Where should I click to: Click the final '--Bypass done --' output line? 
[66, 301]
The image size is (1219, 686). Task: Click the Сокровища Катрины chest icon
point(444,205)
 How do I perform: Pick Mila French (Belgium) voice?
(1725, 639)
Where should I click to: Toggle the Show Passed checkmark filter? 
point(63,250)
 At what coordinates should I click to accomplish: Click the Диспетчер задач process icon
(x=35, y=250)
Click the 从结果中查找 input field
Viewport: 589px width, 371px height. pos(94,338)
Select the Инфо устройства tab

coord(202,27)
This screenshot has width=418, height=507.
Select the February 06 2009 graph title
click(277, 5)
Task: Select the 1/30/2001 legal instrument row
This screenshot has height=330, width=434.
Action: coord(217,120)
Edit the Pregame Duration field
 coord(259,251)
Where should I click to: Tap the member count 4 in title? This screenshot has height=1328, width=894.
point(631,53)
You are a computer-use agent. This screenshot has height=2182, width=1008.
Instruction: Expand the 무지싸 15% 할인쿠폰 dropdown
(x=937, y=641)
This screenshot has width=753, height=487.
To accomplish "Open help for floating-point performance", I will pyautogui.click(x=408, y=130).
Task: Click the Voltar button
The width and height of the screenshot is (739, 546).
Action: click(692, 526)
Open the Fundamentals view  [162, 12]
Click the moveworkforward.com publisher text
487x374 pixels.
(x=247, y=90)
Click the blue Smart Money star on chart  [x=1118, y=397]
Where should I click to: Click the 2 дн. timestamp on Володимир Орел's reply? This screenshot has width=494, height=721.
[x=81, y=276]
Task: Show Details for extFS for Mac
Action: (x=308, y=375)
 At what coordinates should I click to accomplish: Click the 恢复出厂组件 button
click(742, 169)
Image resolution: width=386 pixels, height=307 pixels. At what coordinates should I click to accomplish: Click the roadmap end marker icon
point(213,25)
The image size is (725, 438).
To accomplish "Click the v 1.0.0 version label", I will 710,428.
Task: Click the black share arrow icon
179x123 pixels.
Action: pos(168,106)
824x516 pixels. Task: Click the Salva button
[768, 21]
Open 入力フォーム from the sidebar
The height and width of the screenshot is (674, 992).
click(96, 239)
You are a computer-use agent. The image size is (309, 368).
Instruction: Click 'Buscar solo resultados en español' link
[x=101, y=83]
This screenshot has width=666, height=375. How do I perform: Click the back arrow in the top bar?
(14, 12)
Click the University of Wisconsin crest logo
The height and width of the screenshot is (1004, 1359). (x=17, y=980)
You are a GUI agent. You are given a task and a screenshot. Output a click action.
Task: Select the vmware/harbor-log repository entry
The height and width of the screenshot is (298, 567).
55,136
········
== WORK TASK ==
Reply with the complete records, restated exactly.

== ANSWER SPACE ==
Where should I click to: Click the final '--Bypass done --' output line? 
[66, 301]
The image size is (1219, 686). Task: Click the Сокровища Катрины chest icon
point(444,205)
 How do I perform: Pick Mila French (Belgium) voice?
(1725, 639)
Where should I click to: Toggle the Show Passed checkmark filter? 
point(63,250)
 At what coordinates should I click to accomplish: Click the Диспетчер задач process icon
(x=35, y=250)
Click the 从结果中查找 input field
Viewport: 589px width, 371px height. pos(94,338)
Select the Инфо устройства tab

coord(202,27)
This screenshot has width=418, height=507.
Select the February 06 2009 graph title
click(277, 5)
Task: Select the 1/30/2001 legal instrument row
This screenshot has height=330, width=434.
Action: coord(217,120)
Edit the Pregame Duration field
 coord(259,251)
Where should I click to: Tap the member count 4 in title? This screenshot has height=1328, width=894.
point(631,53)
You are a computer-use agent. This screenshot has height=2182, width=1008.
Instruction: Expand the 무지싸 15% 할인쿠폰 dropdown
(x=937, y=641)
This screenshot has width=753, height=487.
To accomplish "Open help for floating-point performance", I will pyautogui.click(x=408, y=130).
Task: Click the Voltar button
The width and height of the screenshot is (739, 546).
Action: click(692, 526)
Open the Fundamentals view  [162, 12]
Click the moveworkforward.com publisher text
487x374 pixels.
(x=247, y=90)
Click the blue Smart Money star on chart  [x=1118, y=397]
Where should I click to: Click the 2 дн. timestamp on Володимир Орел's reply? This screenshot has width=494, height=721.
[x=81, y=276]
Task: Show Details for extFS for Mac
Action: (x=308, y=375)
 At what coordinates should I click to accomplish: Click the 恢复出厂组件 button
click(742, 169)
Image resolution: width=386 pixels, height=307 pixels. At what coordinates should I click to accomplish: Click the roadmap end marker icon
point(213,25)
The image size is (725, 438).
To accomplish "Click the v 1.0.0 version label", I will 710,428.
Task: Click the black share arrow icon
179x123 pixels.
Action: pos(168,106)
824x516 pixels. Task: Click the Salva button
[768, 21]
Open 入力フォーム from the sidebar
The height and width of the screenshot is (674, 992).
click(96, 239)
You are a computer-use agent. The image size is (309, 368).
Instruction: Click 'Buscar solo resultados en español' link
[x=101, y=83]
This screenshot has width=666, height=375. How do I perform: Click the back arrow in the top bar?
(14, 12)
Click the University of Wisconsin crest logo
The height and width of the screenshot is (1004, 1359). (x=17, y=980)
You are a GUI agent. You are given a task and a screenshot. Output a click action.
Task: Select the vmware/harbor-log repository entry
The height and width of the screenshot is (298, 567).
55,136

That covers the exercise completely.